## SELECTED EXTRACT
──────

The unit has a large flocculation tank with a variable speed mixer which allows the sludge and polymer solution to be thoroughly mixed. This flocculation process is critical to the dewatering process as it helps to separate the water and the sludge; the sludge then forms into small popcorn size balls in the water. The variable speed mixer allows operators to easily change the mixing energy which helps ensure the best possible flocculation. Following the flocculation tank, the sludge enters a large gravity zone where plows and dewatering rollers begin the process of thickening the sludge. From here, the thickened sludge enters a low pressure zone which features a large perforated stainless steel roller followed by an increasing pressure wedge zone. The final dewatering zone is a high pressure area where multiple rollers of decreasing diameter continue to squeeze and dewater the sludge.
A single control panel is used for all this equipment, and the Belt Press system also features electric actuation so no hydraulics or pneumatics are needed. These electrically actuated belt tracking and tensioning systems are controlled by the onboard programmable logic controllers (PLC’s) in the Belt Press panel. Ultimately, this means there’s no need to have a separate pneumatic or hydraulic system to operate and maintain tracking and tensioning of the belts. OR-TEC advised and supplied all aspects of Nitro’s system, adding value via working out all of the kinks at every stage of implementation. Some of these variables included trouble-shooting wiring of the control panel on the wall, upgrading to the recommended stainless steel at no additional cost, and providing conveyers that would typically need to be sourced out. These value-added benefits are particularly important for a smaller plant as no installation or maintenance crews are required.
Delivered in September 2016, Nitro’s new Belt Press system has now been in operation for months and running at advanced capacity and performance. According to NWTP’s Danny Lewis, “The system handles a lot of throughput, so there is substantially less for operators to deal with on a daily basis. There’s no oil, filters, or air supply needed so it’s more user friendly, easier to operate, and maintain.”

──────

## Stored records
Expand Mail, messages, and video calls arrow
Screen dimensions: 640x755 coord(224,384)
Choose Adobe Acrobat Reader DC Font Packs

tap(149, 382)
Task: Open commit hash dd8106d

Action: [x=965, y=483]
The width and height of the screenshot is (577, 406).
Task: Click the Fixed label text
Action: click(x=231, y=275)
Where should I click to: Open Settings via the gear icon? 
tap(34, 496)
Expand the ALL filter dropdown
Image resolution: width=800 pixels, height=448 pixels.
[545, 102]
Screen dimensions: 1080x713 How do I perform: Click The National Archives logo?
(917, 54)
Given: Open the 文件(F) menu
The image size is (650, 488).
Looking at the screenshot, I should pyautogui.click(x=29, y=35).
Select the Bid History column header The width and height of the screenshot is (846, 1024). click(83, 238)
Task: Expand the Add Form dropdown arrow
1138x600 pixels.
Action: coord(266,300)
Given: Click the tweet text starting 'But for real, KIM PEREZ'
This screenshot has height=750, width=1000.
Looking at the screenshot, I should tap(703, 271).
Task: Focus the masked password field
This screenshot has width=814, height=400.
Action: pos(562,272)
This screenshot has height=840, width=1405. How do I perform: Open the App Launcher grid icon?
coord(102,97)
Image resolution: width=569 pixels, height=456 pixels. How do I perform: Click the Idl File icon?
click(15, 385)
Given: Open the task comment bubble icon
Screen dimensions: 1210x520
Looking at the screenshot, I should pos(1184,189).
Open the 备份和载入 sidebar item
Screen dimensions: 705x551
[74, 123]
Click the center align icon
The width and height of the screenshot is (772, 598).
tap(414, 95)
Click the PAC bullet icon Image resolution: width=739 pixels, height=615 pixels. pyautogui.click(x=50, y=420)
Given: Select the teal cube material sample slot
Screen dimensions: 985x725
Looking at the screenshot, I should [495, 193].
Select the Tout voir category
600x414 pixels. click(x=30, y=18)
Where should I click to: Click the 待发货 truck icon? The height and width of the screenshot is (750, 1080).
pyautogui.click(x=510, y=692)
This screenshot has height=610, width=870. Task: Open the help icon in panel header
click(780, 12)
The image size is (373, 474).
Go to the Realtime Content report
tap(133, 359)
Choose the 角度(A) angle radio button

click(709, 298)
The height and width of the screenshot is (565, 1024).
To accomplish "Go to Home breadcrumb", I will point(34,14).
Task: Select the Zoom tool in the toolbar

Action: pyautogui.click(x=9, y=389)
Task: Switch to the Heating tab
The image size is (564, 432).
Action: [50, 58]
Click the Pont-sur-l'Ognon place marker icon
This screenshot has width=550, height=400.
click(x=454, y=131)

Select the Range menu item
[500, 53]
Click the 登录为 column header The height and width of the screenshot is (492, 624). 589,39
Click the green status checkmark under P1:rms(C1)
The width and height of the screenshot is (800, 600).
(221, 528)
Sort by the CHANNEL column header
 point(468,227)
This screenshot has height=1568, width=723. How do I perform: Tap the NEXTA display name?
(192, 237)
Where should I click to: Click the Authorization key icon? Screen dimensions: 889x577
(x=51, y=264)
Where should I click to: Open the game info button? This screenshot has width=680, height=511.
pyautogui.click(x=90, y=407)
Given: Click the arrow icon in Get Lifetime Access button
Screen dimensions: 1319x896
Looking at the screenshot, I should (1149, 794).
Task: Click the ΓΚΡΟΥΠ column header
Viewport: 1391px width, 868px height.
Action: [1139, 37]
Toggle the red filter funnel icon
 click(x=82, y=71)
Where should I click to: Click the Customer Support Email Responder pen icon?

──────

## PROBLEM SET
**a)** According to the belt press text, why is the flocculation process critical to dewatering? Answer in one to three sentences.
**b)** In the belt press text, when was Nitro's new Belt Press system delivered?

## PER-TASK OUTPUTS
**a)** Flocculation is critical because it helps separate the water from the sludge. The sludge then forms into small, popcorn-size balls in the water.

**b)** It was delivered in September 2016.